» WHAT TO WORK ON
Going line by line through the entries, count those containing "icon" and state only the result.

» DATA EXTRACT
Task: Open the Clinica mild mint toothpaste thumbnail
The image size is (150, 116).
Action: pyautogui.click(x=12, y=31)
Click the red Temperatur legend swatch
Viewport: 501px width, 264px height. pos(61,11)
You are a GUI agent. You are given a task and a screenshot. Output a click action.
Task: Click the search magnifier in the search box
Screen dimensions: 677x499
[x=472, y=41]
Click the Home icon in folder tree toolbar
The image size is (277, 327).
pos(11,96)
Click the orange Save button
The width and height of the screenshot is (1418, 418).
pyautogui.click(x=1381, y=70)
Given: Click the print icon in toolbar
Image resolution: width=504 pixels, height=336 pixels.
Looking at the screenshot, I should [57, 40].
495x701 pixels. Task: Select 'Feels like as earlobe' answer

--

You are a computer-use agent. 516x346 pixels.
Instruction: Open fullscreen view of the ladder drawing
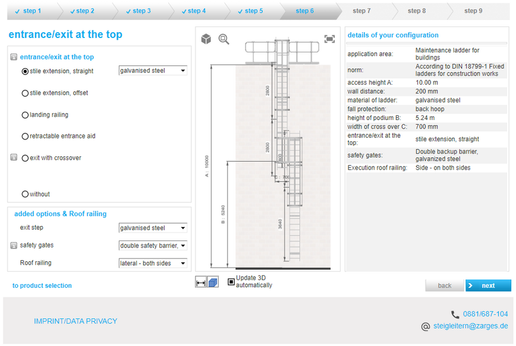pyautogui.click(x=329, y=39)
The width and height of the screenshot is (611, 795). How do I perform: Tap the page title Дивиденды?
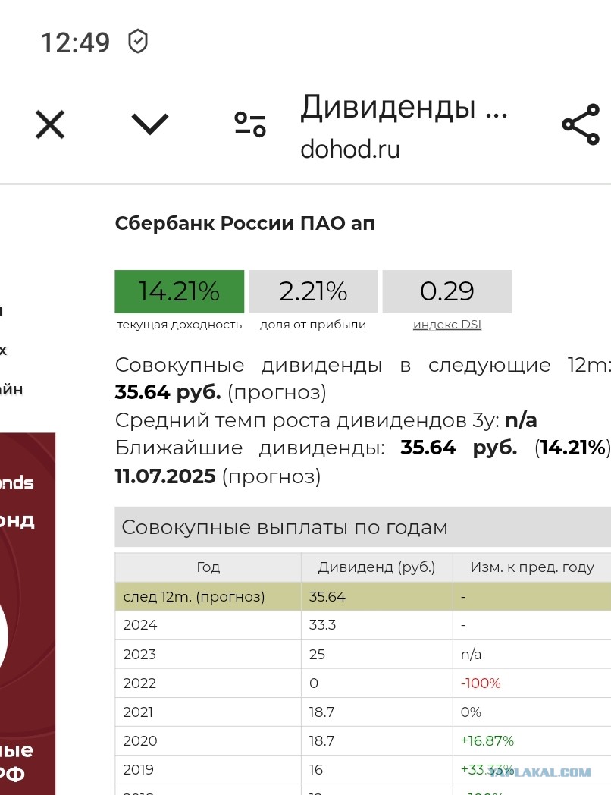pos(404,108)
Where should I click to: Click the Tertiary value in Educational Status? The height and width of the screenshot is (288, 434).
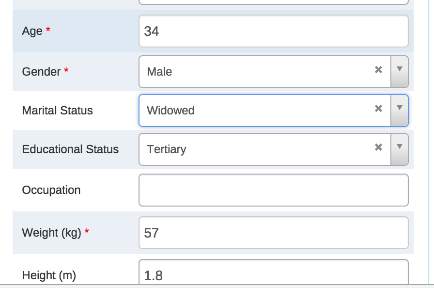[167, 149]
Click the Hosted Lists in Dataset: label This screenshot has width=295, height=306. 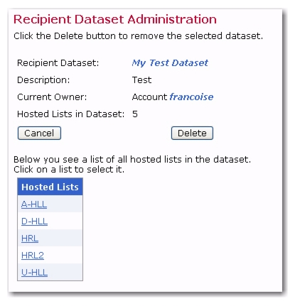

» RESPONSE TO THIS EXERCISE
2